§ **Information given**

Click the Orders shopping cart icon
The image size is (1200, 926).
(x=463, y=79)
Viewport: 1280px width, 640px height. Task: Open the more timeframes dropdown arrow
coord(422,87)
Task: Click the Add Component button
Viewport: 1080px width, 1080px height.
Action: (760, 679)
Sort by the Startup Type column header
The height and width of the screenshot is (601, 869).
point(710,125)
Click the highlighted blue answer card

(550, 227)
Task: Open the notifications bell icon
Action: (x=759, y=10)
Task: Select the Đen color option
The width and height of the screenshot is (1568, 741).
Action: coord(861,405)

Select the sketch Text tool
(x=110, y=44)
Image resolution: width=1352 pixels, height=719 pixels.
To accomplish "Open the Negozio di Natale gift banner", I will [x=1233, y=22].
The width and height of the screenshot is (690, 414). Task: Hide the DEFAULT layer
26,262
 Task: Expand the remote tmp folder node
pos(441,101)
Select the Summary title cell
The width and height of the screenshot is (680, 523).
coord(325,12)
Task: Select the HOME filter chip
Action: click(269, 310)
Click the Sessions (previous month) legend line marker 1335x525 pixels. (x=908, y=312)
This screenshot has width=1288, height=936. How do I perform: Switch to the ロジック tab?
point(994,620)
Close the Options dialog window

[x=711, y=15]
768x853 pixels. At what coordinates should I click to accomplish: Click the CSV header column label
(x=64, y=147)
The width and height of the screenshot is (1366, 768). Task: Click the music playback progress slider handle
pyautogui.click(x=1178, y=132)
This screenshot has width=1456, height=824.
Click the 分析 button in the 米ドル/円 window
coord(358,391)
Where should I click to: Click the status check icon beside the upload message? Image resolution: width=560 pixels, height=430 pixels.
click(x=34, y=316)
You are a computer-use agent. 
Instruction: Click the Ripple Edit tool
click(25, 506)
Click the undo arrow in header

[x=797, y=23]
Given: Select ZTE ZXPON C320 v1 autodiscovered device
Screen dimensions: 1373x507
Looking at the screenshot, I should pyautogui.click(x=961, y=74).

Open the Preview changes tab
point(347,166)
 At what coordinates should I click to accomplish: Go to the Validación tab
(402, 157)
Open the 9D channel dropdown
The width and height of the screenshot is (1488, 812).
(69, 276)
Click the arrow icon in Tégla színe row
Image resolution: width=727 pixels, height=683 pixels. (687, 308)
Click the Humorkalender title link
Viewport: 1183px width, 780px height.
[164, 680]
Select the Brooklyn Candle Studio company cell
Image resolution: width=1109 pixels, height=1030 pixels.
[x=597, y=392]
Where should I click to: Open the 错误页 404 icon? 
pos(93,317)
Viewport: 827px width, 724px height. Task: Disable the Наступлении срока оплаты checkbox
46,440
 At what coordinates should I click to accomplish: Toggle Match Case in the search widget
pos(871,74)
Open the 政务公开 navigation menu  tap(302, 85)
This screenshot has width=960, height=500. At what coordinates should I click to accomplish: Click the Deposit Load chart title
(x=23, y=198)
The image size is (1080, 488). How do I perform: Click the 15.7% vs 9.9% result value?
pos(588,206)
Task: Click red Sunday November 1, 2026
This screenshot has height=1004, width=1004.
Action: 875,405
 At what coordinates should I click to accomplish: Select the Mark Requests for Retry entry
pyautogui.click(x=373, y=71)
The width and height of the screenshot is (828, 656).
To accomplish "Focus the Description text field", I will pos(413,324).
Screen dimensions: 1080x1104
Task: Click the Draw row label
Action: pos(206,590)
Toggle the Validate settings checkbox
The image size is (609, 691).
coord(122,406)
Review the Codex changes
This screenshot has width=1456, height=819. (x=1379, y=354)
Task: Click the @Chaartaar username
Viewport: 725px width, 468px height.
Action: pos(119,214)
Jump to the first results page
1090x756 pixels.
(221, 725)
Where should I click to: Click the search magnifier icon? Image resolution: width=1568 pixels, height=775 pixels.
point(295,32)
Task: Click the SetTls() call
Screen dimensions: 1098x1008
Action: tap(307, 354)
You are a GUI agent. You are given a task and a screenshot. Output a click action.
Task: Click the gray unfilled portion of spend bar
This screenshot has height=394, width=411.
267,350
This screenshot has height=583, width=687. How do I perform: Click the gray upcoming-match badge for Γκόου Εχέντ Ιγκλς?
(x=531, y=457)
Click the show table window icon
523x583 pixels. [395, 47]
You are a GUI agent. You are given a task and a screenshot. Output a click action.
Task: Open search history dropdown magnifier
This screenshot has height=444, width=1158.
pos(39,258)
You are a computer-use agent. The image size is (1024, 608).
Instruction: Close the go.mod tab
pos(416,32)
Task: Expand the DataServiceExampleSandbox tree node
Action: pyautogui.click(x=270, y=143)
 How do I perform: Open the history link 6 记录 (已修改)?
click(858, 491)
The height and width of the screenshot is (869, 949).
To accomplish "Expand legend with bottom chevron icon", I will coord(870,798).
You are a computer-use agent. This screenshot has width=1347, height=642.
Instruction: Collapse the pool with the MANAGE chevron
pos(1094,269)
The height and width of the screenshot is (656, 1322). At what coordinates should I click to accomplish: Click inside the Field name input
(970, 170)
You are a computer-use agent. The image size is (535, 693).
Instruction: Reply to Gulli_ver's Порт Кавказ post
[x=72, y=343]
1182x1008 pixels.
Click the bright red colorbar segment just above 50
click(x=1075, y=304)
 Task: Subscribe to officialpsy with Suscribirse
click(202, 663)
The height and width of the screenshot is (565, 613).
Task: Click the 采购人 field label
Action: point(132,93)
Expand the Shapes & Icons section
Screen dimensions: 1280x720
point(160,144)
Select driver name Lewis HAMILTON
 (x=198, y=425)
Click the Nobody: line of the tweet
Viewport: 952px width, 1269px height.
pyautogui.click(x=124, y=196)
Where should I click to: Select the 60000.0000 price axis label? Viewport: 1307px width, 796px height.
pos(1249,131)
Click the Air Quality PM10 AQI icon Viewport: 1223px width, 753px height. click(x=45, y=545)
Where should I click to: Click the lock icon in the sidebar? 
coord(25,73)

§ **Assigned task**
What is needed is an exact copy of the entries above, from the first line through the line holding "Task: Click the Add Component button", with both of those lines kept; please give nothing else.

§ **Expected output**
Click the Orders shopping cart icon
The image size is (1200, 926).
(x=463, y=79)
Viewport: 1280px width, 640px height. Task: Open the more timeframes dropdown arrow
coord(422,87)
Task: Click the Add Component button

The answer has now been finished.